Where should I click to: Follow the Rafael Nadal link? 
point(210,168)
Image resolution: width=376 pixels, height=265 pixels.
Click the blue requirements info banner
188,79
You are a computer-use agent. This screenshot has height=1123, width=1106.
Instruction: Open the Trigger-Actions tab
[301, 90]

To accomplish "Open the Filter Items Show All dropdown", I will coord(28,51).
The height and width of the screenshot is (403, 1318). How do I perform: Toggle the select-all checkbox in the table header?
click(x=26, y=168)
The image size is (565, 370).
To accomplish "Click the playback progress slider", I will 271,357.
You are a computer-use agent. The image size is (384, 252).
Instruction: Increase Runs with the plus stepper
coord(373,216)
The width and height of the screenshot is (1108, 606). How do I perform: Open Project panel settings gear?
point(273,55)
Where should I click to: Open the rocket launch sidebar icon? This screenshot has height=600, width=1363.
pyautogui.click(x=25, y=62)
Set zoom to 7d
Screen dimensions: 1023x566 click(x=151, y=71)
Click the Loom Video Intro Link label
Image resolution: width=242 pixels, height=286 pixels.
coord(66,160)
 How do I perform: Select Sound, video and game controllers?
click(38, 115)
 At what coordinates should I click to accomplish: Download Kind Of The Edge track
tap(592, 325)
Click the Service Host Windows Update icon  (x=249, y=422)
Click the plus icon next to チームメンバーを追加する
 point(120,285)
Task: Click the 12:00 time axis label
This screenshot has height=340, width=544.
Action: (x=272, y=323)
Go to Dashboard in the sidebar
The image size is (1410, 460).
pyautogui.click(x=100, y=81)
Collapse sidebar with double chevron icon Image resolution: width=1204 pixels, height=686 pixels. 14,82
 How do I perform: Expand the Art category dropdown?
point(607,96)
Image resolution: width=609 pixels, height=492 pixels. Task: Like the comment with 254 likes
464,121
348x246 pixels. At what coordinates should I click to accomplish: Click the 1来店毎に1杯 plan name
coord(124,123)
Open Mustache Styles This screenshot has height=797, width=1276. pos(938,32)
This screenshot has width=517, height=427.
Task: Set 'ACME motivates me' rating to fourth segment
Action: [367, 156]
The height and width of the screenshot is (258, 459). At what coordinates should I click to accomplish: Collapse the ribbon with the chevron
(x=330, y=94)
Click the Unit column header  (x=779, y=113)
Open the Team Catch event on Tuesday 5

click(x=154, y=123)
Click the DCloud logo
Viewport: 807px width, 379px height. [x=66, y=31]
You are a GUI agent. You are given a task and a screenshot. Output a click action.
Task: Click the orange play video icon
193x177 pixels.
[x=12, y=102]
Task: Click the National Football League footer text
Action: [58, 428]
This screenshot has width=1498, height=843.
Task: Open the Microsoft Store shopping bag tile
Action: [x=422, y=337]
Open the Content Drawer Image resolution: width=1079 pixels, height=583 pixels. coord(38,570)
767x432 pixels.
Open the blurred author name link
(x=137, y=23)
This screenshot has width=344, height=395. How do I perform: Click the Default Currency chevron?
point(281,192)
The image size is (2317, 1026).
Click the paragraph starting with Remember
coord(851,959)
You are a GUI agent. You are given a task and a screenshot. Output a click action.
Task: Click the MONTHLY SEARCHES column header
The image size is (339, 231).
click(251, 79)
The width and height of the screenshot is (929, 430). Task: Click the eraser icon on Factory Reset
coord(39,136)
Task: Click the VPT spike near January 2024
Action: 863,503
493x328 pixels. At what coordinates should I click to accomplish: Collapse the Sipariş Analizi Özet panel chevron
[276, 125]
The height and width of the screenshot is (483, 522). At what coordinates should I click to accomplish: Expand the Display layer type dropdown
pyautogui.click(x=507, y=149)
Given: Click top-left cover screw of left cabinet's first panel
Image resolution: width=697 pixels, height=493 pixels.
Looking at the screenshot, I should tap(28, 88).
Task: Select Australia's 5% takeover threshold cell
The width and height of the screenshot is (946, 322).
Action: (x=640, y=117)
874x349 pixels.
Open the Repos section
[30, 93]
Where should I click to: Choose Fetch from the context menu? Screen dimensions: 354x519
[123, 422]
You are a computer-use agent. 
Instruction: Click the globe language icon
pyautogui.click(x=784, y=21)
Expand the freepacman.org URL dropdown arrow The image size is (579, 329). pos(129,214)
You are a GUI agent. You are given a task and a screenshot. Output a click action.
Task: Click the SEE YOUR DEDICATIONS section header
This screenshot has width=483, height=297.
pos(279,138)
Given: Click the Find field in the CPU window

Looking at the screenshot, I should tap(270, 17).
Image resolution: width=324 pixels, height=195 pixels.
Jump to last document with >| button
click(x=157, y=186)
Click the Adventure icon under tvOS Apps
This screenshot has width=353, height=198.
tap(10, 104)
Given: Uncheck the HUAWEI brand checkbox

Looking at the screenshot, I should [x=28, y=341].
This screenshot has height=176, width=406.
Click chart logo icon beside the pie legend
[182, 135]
# # # # #
### YOUR INSTRUCTIONS
Retype the rows between the line holding "The height and width of the screenshot is (258, 459)." and the line holding "Viewport: 807px width, 379px", inclusive, without any changes.

### SOLUTION FOR THIS TASK
The height and width of the screenshot is (258, 459). At what coordinates should I click to accomplish: Collapse the ribbon with the chevron
(x=330, y=94)
Click the Unit column header  (x=779, y=113)
Open the Team Catch event on Tuesday 5

click(x=154, y=123)
Click the DCloud logo
Viewport: 807px width, 379px height. [x=66, y=31]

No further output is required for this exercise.